*The problem:* Omit all images, then repeat exactly the lines below from the one containing "Task: Click the large profile picture avatar" through the one containing "Task: Click the Amount input field", both ends included.

*Given data:*

* * * * * * * * *

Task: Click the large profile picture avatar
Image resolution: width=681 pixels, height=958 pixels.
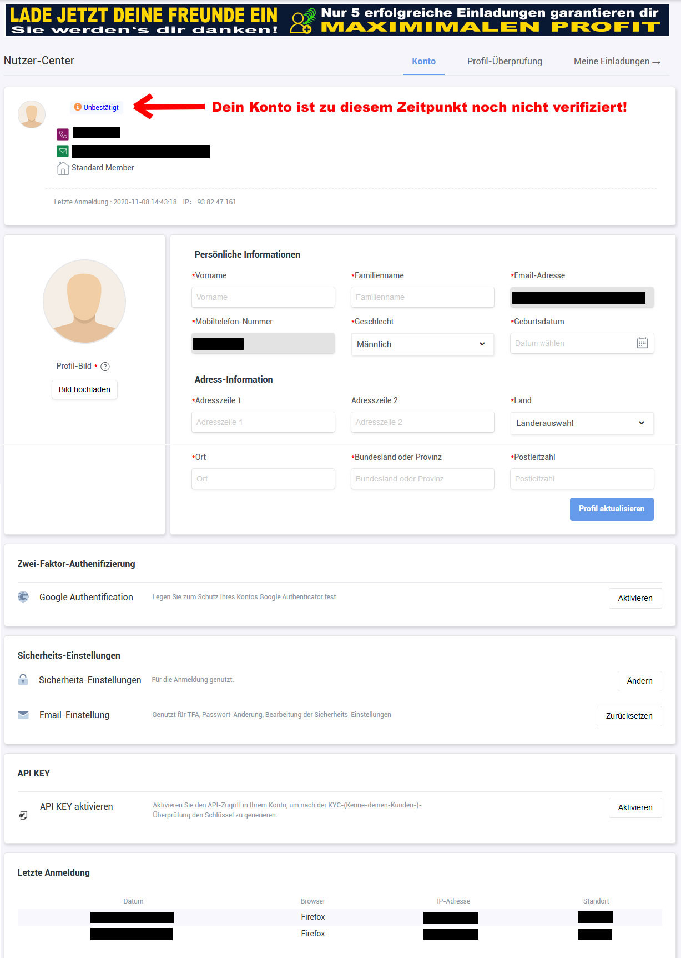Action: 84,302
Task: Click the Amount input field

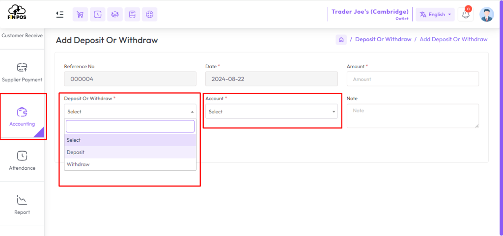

* * * * * * * * *

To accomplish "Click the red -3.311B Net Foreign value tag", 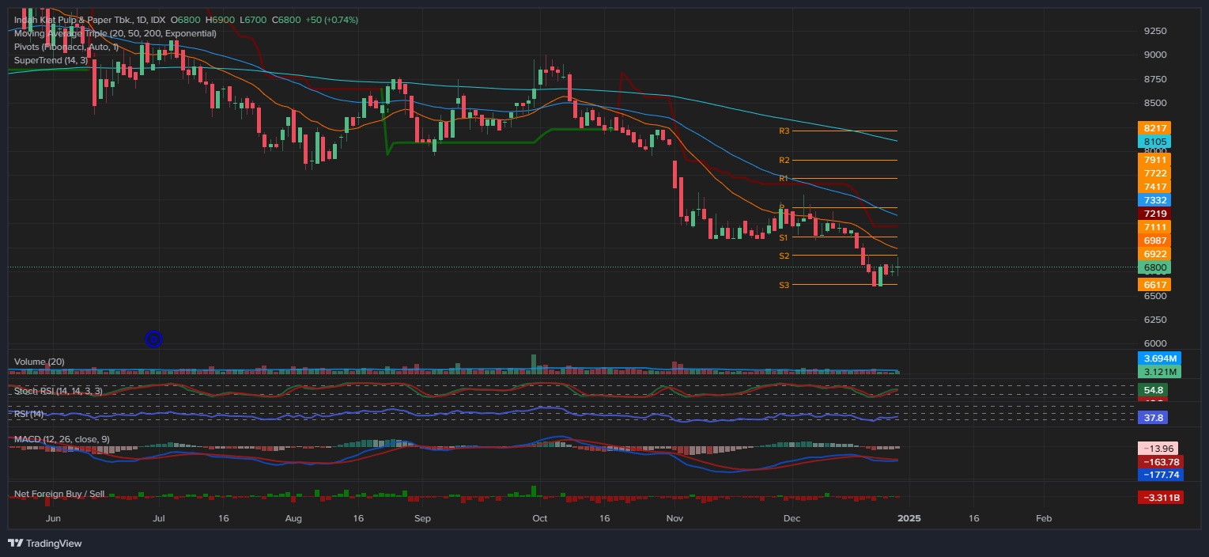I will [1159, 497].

* * * * * * * * *

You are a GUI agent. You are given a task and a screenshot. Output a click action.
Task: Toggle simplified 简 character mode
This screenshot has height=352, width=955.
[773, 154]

* * * * * * * * *

*Solution for this exercise:*
Task: Click the large profile picture avatar
Image resolution: width=681 pixels, height=958 pixels.
Action: 84,302
Task: Click the Amount input field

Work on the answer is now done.